The win put Juve back on top of the table, and they never looked back. Despite losing six games in the second half of the season, they’d go on to win the league by some 10 points ahead of Lazio and Parma.

They’d lost more games in one season than previous champions Milan had in the prior three Scudetto-winning campaigns combined, with the Rossoneri machine finally spluttering.

The crowning moment of Juve’s long-awaited journey back to the summit of the Italian game came on May 21 against Parma at the Stadio Delle Alpi. Baggio, now back from injury, produced a monumental display, providing three assists in a 4-0 win.

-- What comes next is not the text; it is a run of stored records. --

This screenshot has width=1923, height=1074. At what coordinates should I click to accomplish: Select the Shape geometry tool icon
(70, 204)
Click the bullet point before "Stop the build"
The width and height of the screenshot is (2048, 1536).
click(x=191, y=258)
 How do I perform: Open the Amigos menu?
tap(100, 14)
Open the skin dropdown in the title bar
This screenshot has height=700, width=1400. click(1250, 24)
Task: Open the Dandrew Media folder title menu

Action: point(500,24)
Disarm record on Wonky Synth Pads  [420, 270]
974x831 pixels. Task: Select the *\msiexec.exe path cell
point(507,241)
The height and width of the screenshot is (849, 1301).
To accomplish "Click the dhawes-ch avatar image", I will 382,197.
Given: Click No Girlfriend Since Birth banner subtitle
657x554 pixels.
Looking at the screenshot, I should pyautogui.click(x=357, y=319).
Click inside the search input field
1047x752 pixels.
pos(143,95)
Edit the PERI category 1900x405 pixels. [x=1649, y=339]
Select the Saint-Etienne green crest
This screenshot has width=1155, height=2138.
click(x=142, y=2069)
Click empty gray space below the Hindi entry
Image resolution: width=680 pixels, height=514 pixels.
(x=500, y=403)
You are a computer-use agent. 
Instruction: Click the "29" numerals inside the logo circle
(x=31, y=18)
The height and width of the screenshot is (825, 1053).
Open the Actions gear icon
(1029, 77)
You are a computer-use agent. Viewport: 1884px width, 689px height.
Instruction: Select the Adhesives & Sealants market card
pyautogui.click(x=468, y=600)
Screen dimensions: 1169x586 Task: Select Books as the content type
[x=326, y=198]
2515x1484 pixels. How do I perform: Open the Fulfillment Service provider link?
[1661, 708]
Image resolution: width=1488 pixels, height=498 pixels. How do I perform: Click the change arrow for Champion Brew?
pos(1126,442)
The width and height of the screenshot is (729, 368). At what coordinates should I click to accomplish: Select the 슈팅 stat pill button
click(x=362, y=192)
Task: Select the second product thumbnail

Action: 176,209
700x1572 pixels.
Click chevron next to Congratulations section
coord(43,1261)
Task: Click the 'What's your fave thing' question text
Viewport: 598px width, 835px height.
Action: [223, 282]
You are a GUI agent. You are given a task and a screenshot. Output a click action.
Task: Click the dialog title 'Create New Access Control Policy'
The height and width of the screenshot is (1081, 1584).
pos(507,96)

Yet Juve and Parma weren’t finished jiving. The pair met in the then-two-legged Coppa Italia final, which Juve won 3-0 on aggregate, and the then-two-legged Uefa Cup final, which Parma won 2-1 on aggregate.

Parma’s win in Europe, courtesy of two Dino Baggio strikes in either leg, denied Lippi a historic treble in his first season in Turin. 

Tino Asprilla celebrating Parma's Uefa Cup win over Juventus in 1995.
Parma denied Juventus a historic treble in 1994/95 by beating the Bianconeri in the two-legged UEFA Cup final. (Photo by Clive Brunskill/Allsport/Getty Images)

For Ravanelli, his performances in the 1994/95 season saw him nominated for the Ballon d’Or that year, finishing 12th alongside Ajax’s Frank Rijkaard.

Despite winning the Champions League a year later — and scoring in the final to boot — this was the best season of Ravanelli’s career. A campaign when it could be argued he was the best striker in Serie A.